- _PROBLEM TO WORK ON_
Retype the rows below, keeping each line identical to the original.

- _LISTED ENTRIES_
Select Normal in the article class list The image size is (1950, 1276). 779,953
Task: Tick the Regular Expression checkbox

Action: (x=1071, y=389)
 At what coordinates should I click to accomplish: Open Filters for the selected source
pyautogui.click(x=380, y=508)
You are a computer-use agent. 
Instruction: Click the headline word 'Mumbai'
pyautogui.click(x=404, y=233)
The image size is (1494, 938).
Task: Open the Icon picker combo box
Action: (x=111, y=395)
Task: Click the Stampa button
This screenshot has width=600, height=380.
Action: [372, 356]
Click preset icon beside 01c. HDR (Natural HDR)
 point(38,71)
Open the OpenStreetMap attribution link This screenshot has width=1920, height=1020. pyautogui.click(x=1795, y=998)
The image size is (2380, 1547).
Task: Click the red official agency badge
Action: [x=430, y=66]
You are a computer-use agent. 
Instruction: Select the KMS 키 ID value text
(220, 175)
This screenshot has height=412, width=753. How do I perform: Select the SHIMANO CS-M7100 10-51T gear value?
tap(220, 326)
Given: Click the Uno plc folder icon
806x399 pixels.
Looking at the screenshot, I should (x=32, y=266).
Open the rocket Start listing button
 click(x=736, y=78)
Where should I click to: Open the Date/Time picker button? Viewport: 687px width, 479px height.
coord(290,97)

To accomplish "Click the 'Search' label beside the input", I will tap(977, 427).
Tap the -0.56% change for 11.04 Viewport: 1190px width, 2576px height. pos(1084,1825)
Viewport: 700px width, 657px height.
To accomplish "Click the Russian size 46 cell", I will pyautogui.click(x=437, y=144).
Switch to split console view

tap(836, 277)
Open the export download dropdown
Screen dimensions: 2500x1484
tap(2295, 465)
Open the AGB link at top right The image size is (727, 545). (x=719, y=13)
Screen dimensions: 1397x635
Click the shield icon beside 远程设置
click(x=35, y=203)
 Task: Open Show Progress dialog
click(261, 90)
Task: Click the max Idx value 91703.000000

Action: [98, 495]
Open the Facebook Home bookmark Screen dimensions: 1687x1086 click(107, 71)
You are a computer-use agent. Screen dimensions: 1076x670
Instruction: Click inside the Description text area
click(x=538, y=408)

- _FULL RESPONSE_
Select Normal in the article class list The image size is (1950, 1276). 779,953
Task: Tick the Regular Expression checkbox

Action: (x=1071, y=389)
 At what coordinates should I click to accomplish: Open Filters for the selected source
pyautogui.click(x=380, y=508)
You are a computer-use agent. 
Instruction: Click the headline word 'Mumbai'
pyautogui.click(x=404, y=233)
The image size is (1494, 938).
Task: Open the Icon picker combo box
Action: (x=111, y=395)
Task: Click the Stampa button
This screenshot has width=600, height=380.
Action: [372, 356]
Click preset icon beside 01c. HDR (Natural HDR)
 point(38,71)
Open the OpenStreetMap attribution link This screenshot has width=1920, height=1020. pyautogui.click(x=1795, y=998)
The image size is (2380, 1547).
Task: Click the red official agency badge
Action: [x=430, y=66]
You are a computer-use agent. 
Instruction: Select the KMS 키 ID value text
(220, 175)
This screenshot has height=412, width=753. How do I perform: Select the SHIMANO CS-M7100 10-51T gear value?
tap(220, 326)
Given: Click the Uno plc folder icon
806x399 pixels.
Looking at the screenshot, I should (x=32, y=266).
Open the rocket Start listing button
 click(x=736, y=78)
Where should I click to: Open the Date/Time picker button? Viewport: 687px width, 479px height.
coord(290,97)

To accomplish "Click the 'Search' label beside the input", I will tap(977, 427).
Tap the -0.56% change for 11.04 Viewport: 1190px width, 2576px height. pos(1084,1825)
Viewport: 700px width, 657px height.
To accomplish "Click the Russian size 46 cell", I will pyautogui.click(x=437, y=144).
Switch to split console view

tap(836, 277)
Open the export download dropdown
Screen dimensions: 2500x1484
tap(2295, 465)
Open the AGB link at top right The image size is (727, 545). (x=719, y=13)
Screen dimensions: 1397x635
Click the shield icon beside 远程设置
click(x=35, y=203)
 Task: Open Show Progress dialog
click(261, 90)
Task: Click the max Idx value 91703.000000

Action: [98, 495]
Open the Facebook Home bookmark Screen dimensions: 1687x1086 click(107, 71)
You are a computer-use agent. Screen dimensions: 1076x670
Instruction: Click inside the Description text area
click(x=538, y=408)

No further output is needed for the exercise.